RandomCurvesOverVerySmallFiniteFields -- Construct a randomly choosen smooth canonical curves over small finite fields


This package can be seen as a refined version of the RandomCanonicalCurves package, which catches all possible missteps in the constructions. The construction follows the unirationality proof of M_g for g<=14 and the article Matrix factorizations and families of curves of genus 15 for the genus g=15 case. Since a unirational parametrization of M_g is only a rational map, bad choices of parameters in the construction might end up in the indeterminacy locus or other undesired subloci. Since for example a hypersurface in characteristic 2 contains about 90% of the F_2-rational points (see A quick and dirty irreducibility Test for Multivariate Polynomials over F_q), a failure of the construction in the various steps is quite likely. We catch all possible missteps, and try again until success.

For g<=10 we construct the canonical curves via plane models.

For 10<g<14 the canonical curves are constructed via space models.

For g=14 the construction is based on Verra's proof of the unirationality of M_14 (see The unirationality of the moduli space of curves of genus ≤14 ).

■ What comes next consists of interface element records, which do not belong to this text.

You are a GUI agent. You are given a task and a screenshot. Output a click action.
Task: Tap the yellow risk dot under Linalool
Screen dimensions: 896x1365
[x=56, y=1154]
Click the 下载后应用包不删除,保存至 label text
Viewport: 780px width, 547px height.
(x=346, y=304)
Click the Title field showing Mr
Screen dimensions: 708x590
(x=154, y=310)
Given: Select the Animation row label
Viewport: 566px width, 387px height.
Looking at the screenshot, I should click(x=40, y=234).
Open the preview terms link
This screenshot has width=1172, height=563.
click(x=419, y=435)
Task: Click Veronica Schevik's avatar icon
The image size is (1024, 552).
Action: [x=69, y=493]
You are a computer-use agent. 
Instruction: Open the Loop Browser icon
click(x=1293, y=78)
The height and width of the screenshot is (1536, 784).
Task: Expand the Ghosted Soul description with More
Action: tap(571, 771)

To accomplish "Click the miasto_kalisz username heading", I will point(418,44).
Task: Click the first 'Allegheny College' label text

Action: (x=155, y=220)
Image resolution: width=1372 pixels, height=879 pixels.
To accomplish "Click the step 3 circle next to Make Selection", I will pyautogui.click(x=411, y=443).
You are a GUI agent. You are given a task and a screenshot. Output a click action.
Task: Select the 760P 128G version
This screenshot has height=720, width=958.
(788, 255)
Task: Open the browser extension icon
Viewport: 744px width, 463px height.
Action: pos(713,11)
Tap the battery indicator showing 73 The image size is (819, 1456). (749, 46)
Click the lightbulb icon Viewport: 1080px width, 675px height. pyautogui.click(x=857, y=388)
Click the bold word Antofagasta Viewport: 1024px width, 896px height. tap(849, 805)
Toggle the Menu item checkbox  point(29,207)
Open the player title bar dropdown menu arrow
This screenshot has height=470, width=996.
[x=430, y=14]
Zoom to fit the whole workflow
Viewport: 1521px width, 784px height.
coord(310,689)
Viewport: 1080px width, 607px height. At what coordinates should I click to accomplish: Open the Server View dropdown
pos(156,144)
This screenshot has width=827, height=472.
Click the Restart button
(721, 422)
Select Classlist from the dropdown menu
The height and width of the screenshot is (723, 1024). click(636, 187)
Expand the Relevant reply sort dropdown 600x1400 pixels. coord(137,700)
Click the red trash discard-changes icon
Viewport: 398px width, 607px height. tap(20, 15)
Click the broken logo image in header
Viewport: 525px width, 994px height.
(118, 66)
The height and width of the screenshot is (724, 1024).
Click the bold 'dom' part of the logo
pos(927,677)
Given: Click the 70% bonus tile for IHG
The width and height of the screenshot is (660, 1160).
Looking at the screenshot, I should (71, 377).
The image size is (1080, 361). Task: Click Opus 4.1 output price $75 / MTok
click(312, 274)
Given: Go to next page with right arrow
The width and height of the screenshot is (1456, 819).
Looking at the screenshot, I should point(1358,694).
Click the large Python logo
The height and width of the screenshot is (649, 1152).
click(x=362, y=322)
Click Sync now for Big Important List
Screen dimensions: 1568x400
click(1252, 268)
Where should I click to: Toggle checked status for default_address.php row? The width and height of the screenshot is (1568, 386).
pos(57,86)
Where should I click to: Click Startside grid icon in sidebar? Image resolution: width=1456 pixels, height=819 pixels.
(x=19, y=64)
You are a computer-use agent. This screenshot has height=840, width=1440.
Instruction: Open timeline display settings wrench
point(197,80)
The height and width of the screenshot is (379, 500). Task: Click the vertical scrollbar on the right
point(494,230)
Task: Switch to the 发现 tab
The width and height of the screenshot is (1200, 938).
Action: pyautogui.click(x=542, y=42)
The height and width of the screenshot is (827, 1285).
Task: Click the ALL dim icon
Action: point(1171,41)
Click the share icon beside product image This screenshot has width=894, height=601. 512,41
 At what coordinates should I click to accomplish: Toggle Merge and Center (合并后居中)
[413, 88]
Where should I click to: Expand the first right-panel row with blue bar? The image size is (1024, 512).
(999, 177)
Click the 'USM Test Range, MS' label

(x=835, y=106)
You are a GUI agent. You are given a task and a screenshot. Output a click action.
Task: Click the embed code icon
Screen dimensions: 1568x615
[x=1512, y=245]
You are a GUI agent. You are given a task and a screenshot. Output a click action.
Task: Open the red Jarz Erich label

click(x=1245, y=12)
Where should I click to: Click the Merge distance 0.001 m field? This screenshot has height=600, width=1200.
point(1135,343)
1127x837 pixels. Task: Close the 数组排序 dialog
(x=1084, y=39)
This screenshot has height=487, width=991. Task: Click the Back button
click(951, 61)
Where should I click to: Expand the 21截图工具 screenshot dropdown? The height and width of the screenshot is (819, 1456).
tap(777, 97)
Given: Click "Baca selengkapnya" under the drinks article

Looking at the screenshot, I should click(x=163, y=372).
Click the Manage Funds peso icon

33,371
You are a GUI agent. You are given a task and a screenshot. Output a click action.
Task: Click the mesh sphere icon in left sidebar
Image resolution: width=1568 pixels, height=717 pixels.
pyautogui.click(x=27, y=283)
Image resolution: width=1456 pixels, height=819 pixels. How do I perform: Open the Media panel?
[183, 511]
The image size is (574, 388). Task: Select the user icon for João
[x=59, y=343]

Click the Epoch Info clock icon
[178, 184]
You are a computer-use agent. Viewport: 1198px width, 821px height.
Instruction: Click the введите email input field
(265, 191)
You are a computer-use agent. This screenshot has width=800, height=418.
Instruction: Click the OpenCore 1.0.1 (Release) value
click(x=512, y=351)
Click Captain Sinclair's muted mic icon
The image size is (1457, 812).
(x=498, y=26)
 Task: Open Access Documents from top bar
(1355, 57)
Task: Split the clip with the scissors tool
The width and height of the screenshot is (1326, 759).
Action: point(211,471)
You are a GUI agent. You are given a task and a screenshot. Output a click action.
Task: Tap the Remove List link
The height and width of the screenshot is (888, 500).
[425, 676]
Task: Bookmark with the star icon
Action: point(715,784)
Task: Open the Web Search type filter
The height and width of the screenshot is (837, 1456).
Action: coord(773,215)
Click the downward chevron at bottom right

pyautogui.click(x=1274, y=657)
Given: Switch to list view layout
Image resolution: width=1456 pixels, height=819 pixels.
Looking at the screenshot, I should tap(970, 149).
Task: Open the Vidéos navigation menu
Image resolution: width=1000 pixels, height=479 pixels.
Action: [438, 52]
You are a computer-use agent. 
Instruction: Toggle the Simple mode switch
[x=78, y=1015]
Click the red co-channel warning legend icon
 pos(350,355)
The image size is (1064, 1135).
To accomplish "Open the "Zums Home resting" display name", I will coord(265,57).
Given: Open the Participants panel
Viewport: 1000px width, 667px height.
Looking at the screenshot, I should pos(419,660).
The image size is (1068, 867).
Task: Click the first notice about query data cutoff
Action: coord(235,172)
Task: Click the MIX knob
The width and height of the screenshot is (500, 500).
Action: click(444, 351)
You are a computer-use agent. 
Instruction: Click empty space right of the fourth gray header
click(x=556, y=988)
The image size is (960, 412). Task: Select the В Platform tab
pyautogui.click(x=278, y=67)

The g=15 construction relies on matrix factorizations and is based on the Macaulay2 Package Matrix factorizations and families of curves of genus 15.

For g <=14, the methods used in this package are based on the Macaulay2 Package randomCurves and the methods for the g=15 case are based on the Macaulay2-package MatFac15.


This package requires Macaulay2 Version 1.9 or newer.



This documentation describes version 0.3 of RandomCurvesOverVerySmallFiniteFields.

Source code

The source code from which this documentation is derived is in the file RandomCurvesOverVerySmallFiniteFields.m2.